***** Extrait choisi *****

Nous avons 7 ans toi et moi

Il y a exactement 7 ans, mes cheveux étaient longs, beaux et forts.
Mes pieds étaient knackis, mes fesses marmelade, la taille de  mes seins immensurable.
Tu prenais déjà une place si énorme dans mon corps que je me demandais s’il allait reprendre ses droits un jour, jour que je voyais fort fort lointain, peut -être au pays de Shrek.
Je me soûlais au jus d’orange en imaginant que c’était de la vodka, appréhendant le cataclysme qui tôt ou tard allait arriver dans ma vie.
12 heures de souffrance en silence et quelques poussées ont suffi pour que cette petite boule de 4500 grammes vienne changer ma vie par cette belle journée de fin avril.
À tout jamais.
Je ne t’ai pas tout de suite aimé comme tu le méritais, je le conçois.
Tu venais me voler ma place, tu étais la raison pour laquelle ton père était avec moi.
Pour lui je n’étais qu’un ventre qui couvait son trésor, son précieux, la prolongation de cette personnalité narcissique et égocentrique.
Tu étais pourtant un petit garçon que beaucoup de nouvelles mamans aimeraient avoir, sage comme une gravure de mode.
Je t’avais toi mais je le perdais, lui.
Je me suis longtemps sentie indigne de ne pas dédier tout l’amour d’une maman à son enfant.

***** Lignes de données *****

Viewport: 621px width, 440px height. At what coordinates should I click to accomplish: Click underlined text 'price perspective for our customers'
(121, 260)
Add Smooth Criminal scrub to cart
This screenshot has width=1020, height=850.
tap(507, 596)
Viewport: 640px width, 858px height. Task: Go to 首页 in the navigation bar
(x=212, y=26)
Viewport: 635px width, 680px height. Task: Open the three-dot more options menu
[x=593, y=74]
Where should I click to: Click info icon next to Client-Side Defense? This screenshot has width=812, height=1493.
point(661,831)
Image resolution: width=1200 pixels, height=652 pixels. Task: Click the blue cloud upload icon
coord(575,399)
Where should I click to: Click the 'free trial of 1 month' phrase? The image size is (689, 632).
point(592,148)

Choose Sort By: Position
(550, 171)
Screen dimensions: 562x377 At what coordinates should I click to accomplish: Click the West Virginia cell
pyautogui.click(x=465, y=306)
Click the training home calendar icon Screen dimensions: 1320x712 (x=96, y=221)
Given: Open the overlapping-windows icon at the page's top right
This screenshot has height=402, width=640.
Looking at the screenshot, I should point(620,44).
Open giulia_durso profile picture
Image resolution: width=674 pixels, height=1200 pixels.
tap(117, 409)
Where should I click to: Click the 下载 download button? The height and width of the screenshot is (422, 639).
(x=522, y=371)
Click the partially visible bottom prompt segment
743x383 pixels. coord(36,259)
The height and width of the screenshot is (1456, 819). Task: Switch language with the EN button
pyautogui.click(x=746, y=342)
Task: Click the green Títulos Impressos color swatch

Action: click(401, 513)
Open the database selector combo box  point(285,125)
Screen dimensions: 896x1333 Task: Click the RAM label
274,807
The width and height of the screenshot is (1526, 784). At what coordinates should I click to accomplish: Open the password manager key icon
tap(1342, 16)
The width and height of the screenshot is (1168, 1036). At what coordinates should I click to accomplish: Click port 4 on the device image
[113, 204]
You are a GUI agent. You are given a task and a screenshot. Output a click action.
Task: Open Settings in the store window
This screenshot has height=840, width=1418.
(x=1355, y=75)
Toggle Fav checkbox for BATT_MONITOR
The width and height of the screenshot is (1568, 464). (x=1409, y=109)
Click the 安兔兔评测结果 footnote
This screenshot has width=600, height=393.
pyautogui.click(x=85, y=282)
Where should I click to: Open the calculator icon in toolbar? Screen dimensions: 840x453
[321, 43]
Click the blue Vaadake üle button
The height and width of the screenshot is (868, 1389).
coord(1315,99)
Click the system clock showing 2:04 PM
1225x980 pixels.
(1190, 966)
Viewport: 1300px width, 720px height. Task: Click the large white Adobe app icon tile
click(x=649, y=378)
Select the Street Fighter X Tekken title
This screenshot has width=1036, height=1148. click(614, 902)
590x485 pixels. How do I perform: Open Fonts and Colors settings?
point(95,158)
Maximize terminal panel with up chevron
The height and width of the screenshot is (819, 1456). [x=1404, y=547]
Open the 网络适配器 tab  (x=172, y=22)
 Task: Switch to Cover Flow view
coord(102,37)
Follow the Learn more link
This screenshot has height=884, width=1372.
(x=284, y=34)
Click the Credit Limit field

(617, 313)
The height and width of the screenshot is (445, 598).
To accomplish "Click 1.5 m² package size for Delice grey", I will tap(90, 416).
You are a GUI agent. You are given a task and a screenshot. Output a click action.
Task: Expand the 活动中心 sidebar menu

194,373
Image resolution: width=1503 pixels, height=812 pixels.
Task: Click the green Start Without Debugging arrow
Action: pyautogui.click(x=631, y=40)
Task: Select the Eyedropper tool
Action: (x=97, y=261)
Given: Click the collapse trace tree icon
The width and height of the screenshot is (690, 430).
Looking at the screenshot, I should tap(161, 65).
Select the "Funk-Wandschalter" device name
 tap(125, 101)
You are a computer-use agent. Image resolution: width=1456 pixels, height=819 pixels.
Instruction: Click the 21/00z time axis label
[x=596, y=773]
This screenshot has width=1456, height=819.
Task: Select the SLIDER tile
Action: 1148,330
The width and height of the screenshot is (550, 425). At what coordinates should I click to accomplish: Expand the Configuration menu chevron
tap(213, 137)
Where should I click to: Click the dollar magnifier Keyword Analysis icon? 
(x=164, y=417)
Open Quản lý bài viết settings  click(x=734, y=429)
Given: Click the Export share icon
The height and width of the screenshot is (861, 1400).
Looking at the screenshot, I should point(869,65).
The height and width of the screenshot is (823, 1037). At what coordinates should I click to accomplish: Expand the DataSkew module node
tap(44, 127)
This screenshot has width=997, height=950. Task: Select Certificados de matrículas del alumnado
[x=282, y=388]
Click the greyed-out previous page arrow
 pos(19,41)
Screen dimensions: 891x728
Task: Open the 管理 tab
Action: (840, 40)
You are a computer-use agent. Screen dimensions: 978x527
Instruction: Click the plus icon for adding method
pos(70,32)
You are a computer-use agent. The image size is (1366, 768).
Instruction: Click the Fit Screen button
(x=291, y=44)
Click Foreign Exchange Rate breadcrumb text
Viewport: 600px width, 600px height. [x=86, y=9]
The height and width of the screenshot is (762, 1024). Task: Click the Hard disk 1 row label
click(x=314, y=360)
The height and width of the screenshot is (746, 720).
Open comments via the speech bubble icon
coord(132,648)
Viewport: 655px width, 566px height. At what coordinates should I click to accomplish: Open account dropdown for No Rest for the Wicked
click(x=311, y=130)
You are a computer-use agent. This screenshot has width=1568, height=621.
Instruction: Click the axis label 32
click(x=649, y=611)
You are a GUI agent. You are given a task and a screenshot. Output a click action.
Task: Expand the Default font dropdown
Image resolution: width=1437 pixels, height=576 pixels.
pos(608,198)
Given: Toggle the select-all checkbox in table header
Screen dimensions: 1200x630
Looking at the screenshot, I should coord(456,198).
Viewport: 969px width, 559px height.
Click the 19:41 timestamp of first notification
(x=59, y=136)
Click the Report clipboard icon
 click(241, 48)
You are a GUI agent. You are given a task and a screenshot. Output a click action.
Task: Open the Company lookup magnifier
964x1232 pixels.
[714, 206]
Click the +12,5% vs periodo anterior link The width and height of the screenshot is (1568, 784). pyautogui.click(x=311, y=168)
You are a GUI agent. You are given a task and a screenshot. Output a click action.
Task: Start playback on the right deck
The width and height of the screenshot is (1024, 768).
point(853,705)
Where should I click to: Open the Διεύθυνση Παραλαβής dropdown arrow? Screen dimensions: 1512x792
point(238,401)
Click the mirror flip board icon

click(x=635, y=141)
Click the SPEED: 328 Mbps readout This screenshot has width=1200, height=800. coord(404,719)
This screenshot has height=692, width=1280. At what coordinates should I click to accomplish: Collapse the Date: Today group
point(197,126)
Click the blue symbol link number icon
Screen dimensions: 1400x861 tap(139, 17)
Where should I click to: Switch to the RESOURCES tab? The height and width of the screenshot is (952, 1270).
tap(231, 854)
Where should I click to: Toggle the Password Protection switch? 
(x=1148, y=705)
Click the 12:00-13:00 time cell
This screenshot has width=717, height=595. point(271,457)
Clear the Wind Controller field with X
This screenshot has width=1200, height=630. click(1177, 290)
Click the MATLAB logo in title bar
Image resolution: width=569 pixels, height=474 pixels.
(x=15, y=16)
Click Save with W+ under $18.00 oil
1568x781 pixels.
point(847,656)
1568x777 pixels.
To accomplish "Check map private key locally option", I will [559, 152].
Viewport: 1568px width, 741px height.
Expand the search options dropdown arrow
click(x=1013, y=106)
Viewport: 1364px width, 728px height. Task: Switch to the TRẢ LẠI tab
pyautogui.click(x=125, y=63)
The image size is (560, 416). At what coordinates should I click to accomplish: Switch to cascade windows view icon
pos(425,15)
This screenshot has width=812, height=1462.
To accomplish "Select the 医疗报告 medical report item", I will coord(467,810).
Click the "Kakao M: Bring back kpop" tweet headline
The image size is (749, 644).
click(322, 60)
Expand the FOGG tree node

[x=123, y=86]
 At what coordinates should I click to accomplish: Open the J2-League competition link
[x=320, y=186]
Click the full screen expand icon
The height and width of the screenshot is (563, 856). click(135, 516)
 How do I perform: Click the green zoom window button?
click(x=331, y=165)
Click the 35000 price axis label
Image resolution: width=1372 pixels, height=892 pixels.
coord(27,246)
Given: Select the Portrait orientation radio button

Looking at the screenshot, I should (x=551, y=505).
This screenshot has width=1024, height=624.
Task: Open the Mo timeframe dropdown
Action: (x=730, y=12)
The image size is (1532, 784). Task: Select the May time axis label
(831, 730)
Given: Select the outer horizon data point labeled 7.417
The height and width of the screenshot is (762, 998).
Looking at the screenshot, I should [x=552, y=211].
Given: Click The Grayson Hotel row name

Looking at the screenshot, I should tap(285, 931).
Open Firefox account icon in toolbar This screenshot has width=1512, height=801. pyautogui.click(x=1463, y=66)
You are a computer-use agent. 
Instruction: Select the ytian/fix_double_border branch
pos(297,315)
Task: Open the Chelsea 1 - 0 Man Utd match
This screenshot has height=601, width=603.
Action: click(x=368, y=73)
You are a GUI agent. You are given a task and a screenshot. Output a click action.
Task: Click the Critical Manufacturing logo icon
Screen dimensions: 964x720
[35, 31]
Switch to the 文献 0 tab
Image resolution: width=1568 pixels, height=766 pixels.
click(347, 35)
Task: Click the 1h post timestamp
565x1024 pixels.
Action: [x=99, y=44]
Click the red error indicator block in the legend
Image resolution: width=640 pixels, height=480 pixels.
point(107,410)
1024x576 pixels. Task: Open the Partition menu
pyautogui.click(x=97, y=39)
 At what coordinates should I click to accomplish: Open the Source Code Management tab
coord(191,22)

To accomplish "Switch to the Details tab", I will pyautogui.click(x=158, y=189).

*****

[Consigne]: D'après l'extrait choisi, combien pesait le bébé à sa naissance ?

[Corrigé]: Il pesait 4500 grammes.